For maximum social isolation, driving alone is ideal, but this habit is not environmentally sustainable and there are many situations where two or more people must travel together. Wearing a mask and disinfecting the cabin is an effective first step in reducing the risk of infection in the car, but even with such protective measures, the release of microscopic aerosols is almost inevitable. Therefore, the researchers wanted to know what air circulation patterns within a car could increase or limit the risk of airborne infections during daily trips.

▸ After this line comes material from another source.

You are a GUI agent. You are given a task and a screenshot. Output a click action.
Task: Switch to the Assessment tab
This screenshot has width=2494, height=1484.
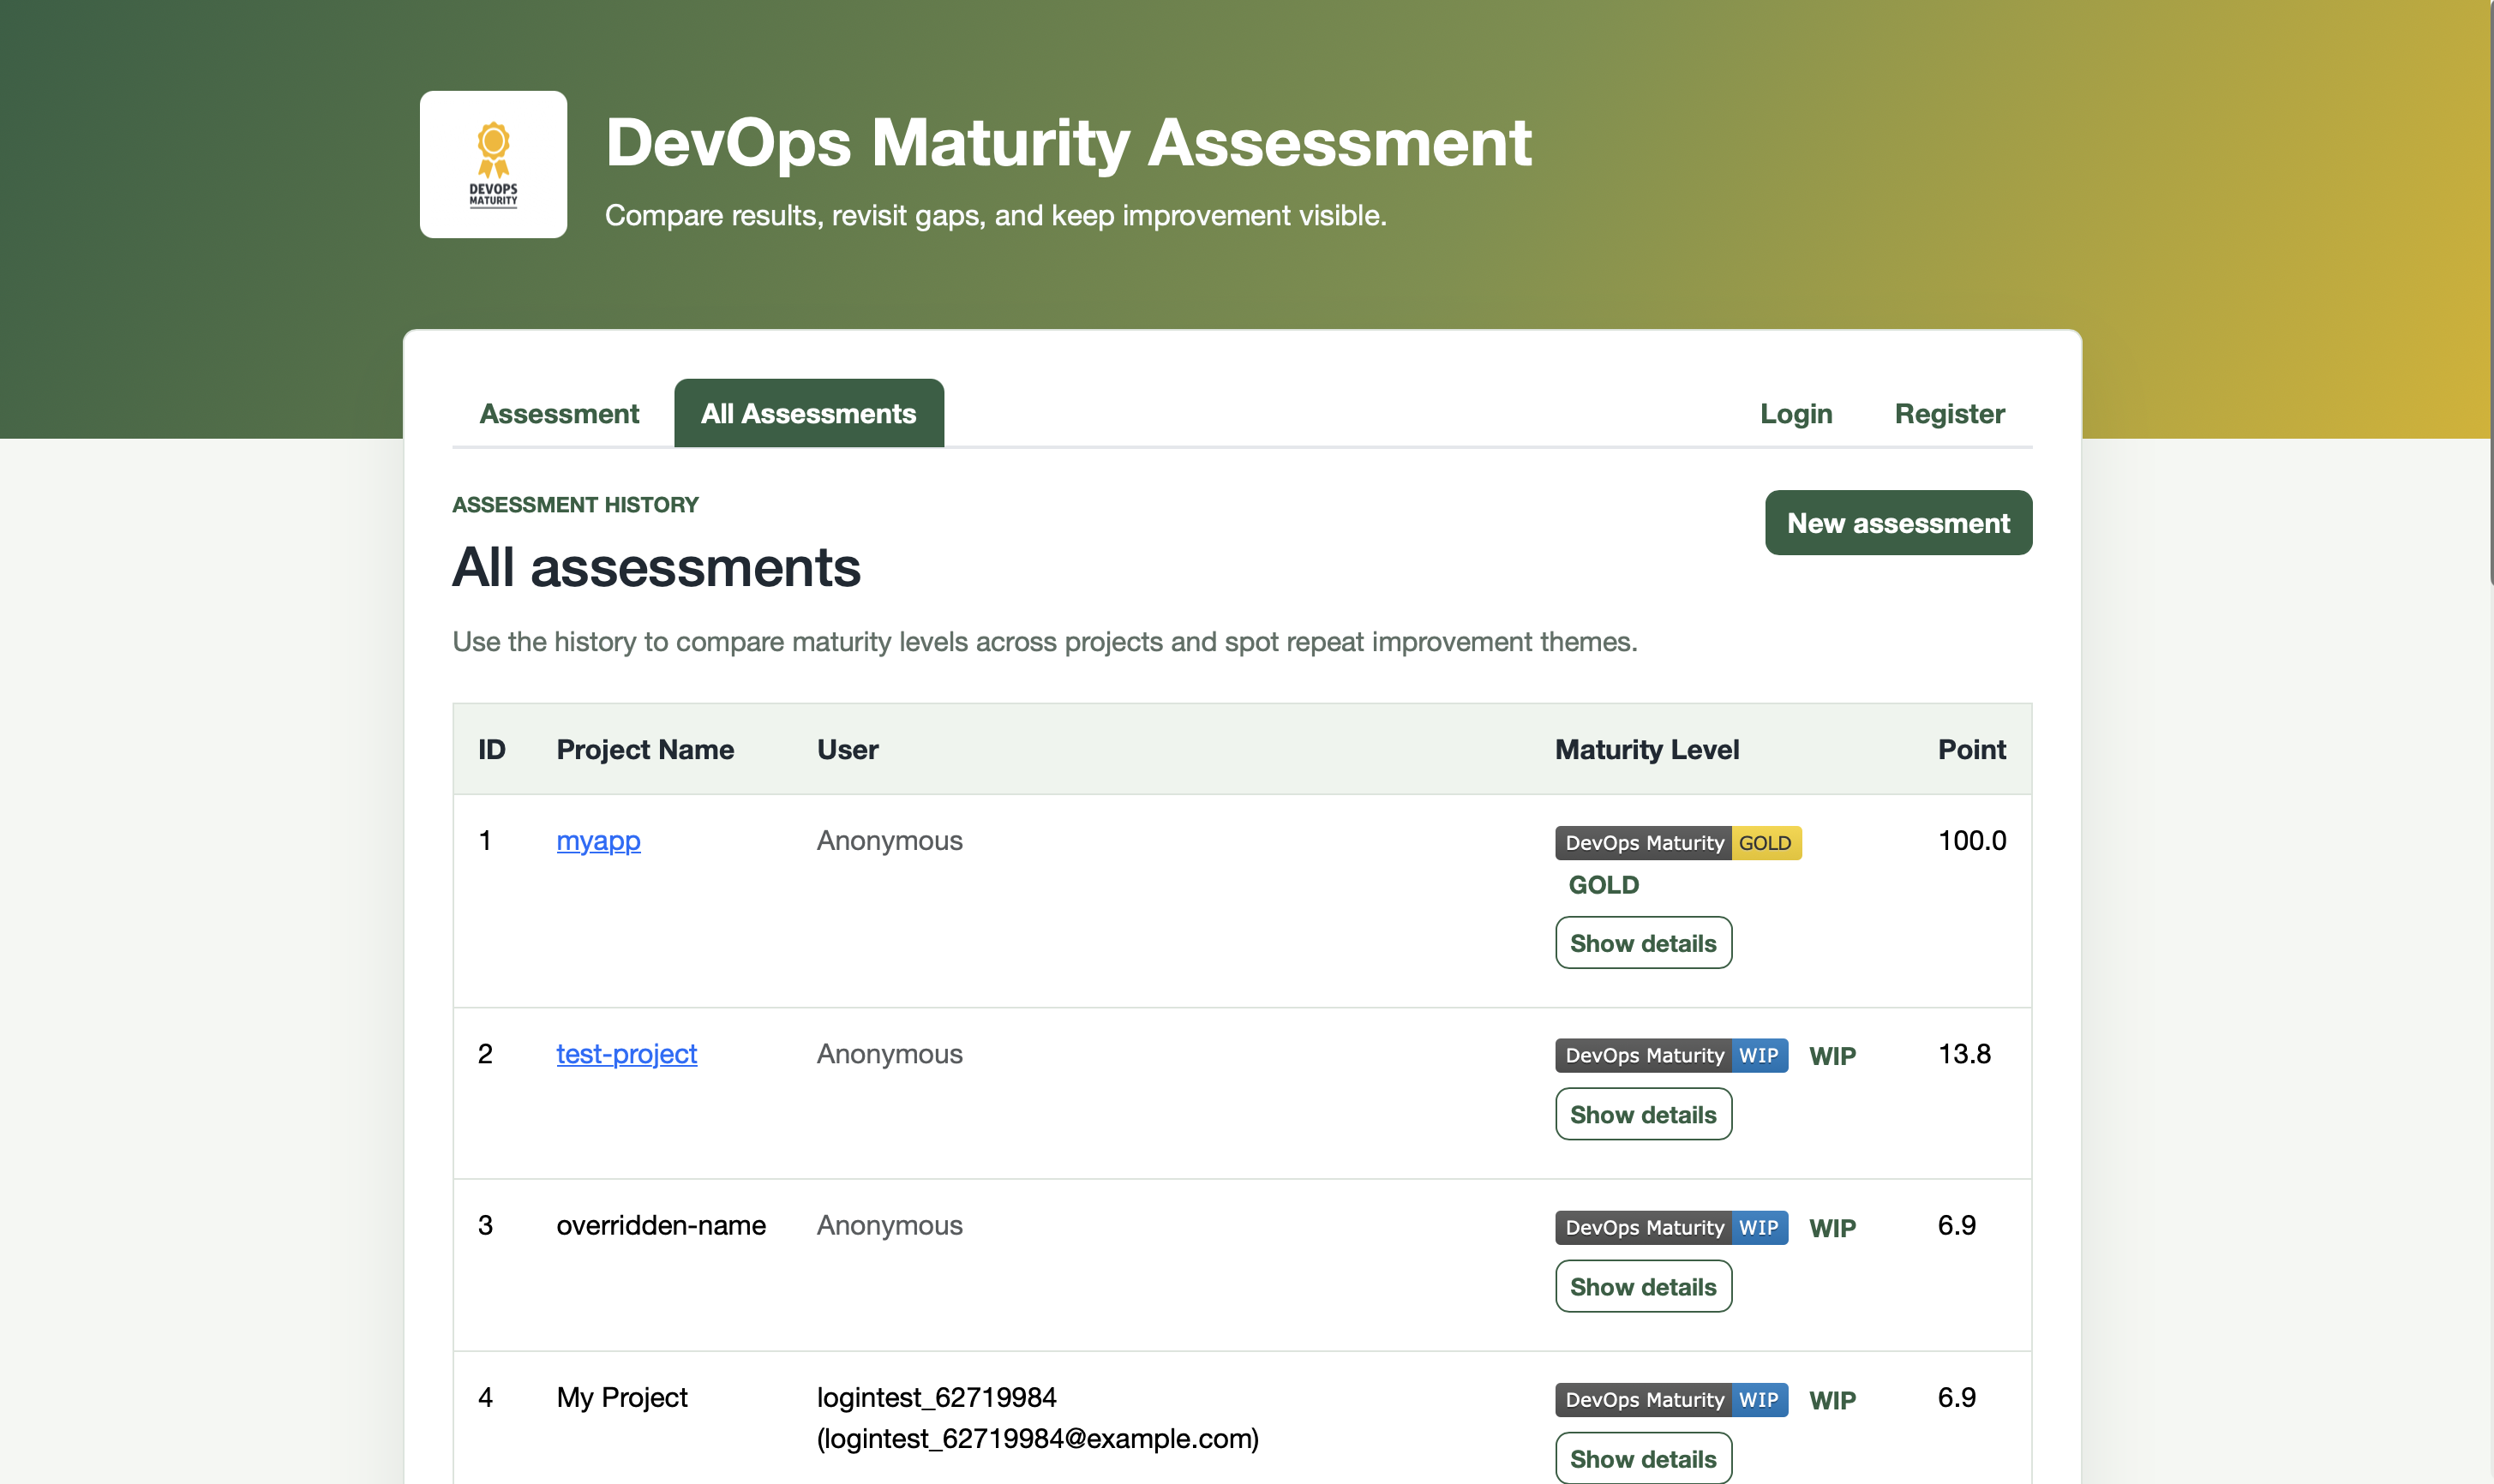559,413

Closed windows and air conditioning: risky combination

"We imagine that people instinctively open the windows that are next to them when traveling with a companion during the pandemic. This may not be optimal, although it is better than not opening any windows," explains the studys lead author, the professor. Varghese Mathai, member of UMass Amherst. "We designed this investigation from a shared ride, a traditional taxi or an Uber or for non-commercial trips, with a driver and a passenger sitting in the back, so that the space between occupants is optimal. Therefore, their study suggests that opening the windows farthest from the driver and passenger may offer the best protection. "

Various airborne pathogen transmission scenarios in a car have been taken into account: opening all windows, as well as supplying fresh air through the vents, are supposed to create the best environment to reduce air risk of transmission due to increased ventilation. On the contrary, keeping all windows closed and using only recirculation mode would be the riskiest option. But, aware of the impossibility of keeping all windows open in winter or rainy weather, the researchers also looked at what happens to aerosols exhaled by occupants inside the car under various open and closed window configurations.

Always open windows away from passengers

"These small potentially pathogenic particles remain in the air for long periods of time without settling, so if they are not vented outside the cabin, they can accumulate over time, increasing the risk of infection." The scientific team recommends opening the rear and front windows but on opposite sides of the car occupants to create a stream of air that goes from the rear to the front of the cabin to pass through it. Specifically, opening the front window on the right side and the rear window on the left side could better protect the driver and passenger from the hundreds of aerosol particles that are released with each breath.

"The simulations showed an air stream that acts as a barrier between the driver and the passenger," adds Professor Varghese Mathai, who compared this phenomenon to the air curtain created by a vertically blown airflow at certain supermarket entrances, which prevents air from mixing with indoor air even if the entrance door is open. "While these measures are not a substitute for wearing a mask inside a car, they can help reduce the burden of pathogens within the very confined space of a cabin," he concludes. The scientific team specifies, however, that the implications of the study are limited to the airborne mode of transmission.